[Passage]
☆ ☆ ☆
[linux-lvm] thin: pool target too small

Mon Sep 21 09:23:31 UTC 2020

Dne 21. 09. 20 v 1:48 Duncan Townsend napsal(a):
> Hello!
> 
> I think the problem I'm having is a related problem to this thread:
> https://www.redhat.com/archives/linux-lvm/2016-May/msg00092.html
> continuation https://www.redhat.com/archives/linux-lvm/2016-June/msg00000.html
> . In the previous thread, Zdenek Kabelac fixed the problem manually,
> but there was no information about exactly what or how the problem was
> fixed. I have also posted about this problem on the #lvm on freenode
> and on Stack Exchange
> (https://superuser.com/questions/1587224/lvm2-thin-pool-pool-target-too-small),
> so my apologies to those of you who are seeing this again.

Hi

At first it's worth to remain which version of  kernel, lvm2, thin-tools 
(d-m-p-d package on RHEL/Fedora-   aka  thin_check -V) is this.

> I had a problem with a runit script that caused my dmeventd to be
> killed and restarted every 5 seconds. The script has been fixed, but

Kill dmeventd is always BAD plan.
Either you do not want monitoring (set to 0 in lvm.conf) - or
leave it to it jobs - kill dmeventd in the middle of its work
isn't going to end well...)

> 
> device-mapper: thin: 253:10: reached low water mark for data device:
> sending event.
> lvm[1221]: WARNING: Sum of all thin volume sizes (2.81 TiB) exceeds
> the size of thin pools and the size of whole volume group (1.86 TiB).
> lvm[1221]: Size of logical volume
> nellodee-nvme/nellodee-nvme-thin_tdata changed from 212.64 GiB (13609
> extents) to <233.91 GiB (14970 extents).
> device-mapper: thin: 253:10: growing the data device from 13609 to 14970 blocks
> lvm[1221]: Logical volume nellodee-nvme/nellodee-nvme-thin_tdata
> successfully resized.

So here was successful resize -

> lvm[1221]: dmeventd received break, scheduling exit.
> lvm[1221]: dmeventd received break, scheduling exit. > lvm[1221]: WARNING: Thin pool
> nellodee--nvme-nellodee--nvme--thin-tpool data is now 81.88% full.
> <SNIP> (lots of repeats of "lvm[1221]: dmeventd received break,
> scheduling exit.")
> lvm[1221]: No longer monitoring thin pool
> nellodee--nvme-nellodee--nvme--thin-tpool.
> device-mapper: thin: 253:10: pool target (13609 blocks) too small:
> expected 14970

And now we can see the problem - the thin-pool was already upsized to bigger
size (13609 -> 14970 as seen above) - yet something has tried to activate 
thin-pool with smaller metadata volume.

> device-mapper: table: 253:10: thin-pool: preresume failed, error = -22

This is correct - it's preventing further damage of thin-pool to happen.
☆ ☆ ☆
[Raw data]
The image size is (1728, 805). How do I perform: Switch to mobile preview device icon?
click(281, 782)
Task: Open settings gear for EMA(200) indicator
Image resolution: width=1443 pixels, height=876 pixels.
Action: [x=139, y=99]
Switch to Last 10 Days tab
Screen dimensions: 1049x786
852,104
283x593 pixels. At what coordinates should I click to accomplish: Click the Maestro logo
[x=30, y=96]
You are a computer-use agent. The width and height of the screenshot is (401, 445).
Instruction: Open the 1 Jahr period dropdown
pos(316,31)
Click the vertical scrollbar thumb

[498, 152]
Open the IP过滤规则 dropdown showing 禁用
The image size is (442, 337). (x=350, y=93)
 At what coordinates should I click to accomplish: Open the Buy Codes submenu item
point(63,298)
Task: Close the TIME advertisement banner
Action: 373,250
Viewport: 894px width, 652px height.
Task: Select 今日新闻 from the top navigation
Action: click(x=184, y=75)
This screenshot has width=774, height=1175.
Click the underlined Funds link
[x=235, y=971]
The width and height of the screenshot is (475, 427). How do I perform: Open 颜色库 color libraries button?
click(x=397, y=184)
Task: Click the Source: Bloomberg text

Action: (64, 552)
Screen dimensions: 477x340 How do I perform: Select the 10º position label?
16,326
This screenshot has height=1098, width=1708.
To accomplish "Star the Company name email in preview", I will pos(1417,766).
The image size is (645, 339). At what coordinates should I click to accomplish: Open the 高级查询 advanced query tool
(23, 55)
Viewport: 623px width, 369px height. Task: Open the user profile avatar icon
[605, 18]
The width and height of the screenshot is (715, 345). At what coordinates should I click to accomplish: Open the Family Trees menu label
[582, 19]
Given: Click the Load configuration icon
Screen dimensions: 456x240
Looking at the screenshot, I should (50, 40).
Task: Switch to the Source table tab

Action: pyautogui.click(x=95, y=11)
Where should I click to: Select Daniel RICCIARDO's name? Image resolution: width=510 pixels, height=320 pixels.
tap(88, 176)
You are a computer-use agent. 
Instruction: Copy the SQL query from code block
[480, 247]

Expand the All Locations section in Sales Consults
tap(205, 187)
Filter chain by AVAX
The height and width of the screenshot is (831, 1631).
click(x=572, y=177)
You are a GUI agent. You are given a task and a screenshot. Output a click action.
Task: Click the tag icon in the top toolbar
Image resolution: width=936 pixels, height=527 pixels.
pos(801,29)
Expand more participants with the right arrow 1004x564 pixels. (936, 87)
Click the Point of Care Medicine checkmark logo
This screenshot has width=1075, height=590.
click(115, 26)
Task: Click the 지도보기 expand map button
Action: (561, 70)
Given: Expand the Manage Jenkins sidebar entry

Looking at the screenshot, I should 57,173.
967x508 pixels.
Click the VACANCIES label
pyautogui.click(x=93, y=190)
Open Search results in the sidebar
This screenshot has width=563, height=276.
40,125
☆ ☆ ☆
[What the task requires]
Please answer these questions about the thin-pool thread above:
1. Which three versions does the reply ask to be stated first?
2. What caused dmeventd to be killed and restarted every 5 seconds?
3. From how many blocks to how many blocks was the data device grown?

[Exercise result]
1. The versions of the kernel, lvm2, and thin-tools (thin_check -V).
2. A runit script.
3. From 13609 blocks to 14970 blocks.